▶ [What needs to be done]: Where the records below reach the line containing "Task: View Freddie Park's details", start transcribing, and end with the line containing "Click the Total", exactly and with nothing else added.

[Records from a dataset]
*** Begin section ***
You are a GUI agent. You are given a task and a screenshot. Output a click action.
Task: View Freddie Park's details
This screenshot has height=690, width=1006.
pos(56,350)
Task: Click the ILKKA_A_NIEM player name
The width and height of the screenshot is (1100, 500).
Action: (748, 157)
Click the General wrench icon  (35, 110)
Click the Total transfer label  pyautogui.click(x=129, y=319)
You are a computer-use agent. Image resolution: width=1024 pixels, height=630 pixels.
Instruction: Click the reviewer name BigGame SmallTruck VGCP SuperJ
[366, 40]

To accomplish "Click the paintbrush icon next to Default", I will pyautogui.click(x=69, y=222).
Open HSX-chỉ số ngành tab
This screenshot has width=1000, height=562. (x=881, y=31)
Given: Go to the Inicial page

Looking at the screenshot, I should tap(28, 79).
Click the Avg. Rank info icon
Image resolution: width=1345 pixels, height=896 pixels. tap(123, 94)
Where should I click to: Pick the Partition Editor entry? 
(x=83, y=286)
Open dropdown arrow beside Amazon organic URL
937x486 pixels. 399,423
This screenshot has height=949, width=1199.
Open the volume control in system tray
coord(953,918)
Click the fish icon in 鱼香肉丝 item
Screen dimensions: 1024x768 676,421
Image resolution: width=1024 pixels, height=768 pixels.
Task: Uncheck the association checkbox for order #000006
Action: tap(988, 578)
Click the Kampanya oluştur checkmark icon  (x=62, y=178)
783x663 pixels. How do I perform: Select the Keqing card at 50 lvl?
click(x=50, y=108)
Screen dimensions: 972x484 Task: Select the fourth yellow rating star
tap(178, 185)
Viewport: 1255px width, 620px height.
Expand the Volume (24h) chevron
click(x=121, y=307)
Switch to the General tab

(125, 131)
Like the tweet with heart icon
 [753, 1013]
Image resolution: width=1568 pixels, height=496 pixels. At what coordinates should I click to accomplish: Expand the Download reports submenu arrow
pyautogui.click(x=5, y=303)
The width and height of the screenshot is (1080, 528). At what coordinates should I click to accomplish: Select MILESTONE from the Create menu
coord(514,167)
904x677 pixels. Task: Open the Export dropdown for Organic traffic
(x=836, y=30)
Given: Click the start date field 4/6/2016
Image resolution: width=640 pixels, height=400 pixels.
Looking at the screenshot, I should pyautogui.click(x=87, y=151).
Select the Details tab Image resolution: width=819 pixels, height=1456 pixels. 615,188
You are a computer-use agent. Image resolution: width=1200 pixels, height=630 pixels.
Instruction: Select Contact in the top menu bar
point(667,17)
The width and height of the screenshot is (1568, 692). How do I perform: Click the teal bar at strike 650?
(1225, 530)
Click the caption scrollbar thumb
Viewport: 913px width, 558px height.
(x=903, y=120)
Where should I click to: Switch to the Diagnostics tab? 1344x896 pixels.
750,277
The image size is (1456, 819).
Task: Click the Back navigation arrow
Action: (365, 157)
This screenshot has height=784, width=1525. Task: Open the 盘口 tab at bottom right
*** End section ***
▶ [Answer to the problem]:
Task: View Freddie Park's details
This screenshot has height=690, width=1006.
pos(56,350)
Task: Click the ILKKA_A_NIEM player name
The width and height of the screenshot is (1100, 500).
Action: (748, 157)
Click the General wrench icon  (35, 110)
Click the Total transfer label  pyautogui.click(x=129, y=319)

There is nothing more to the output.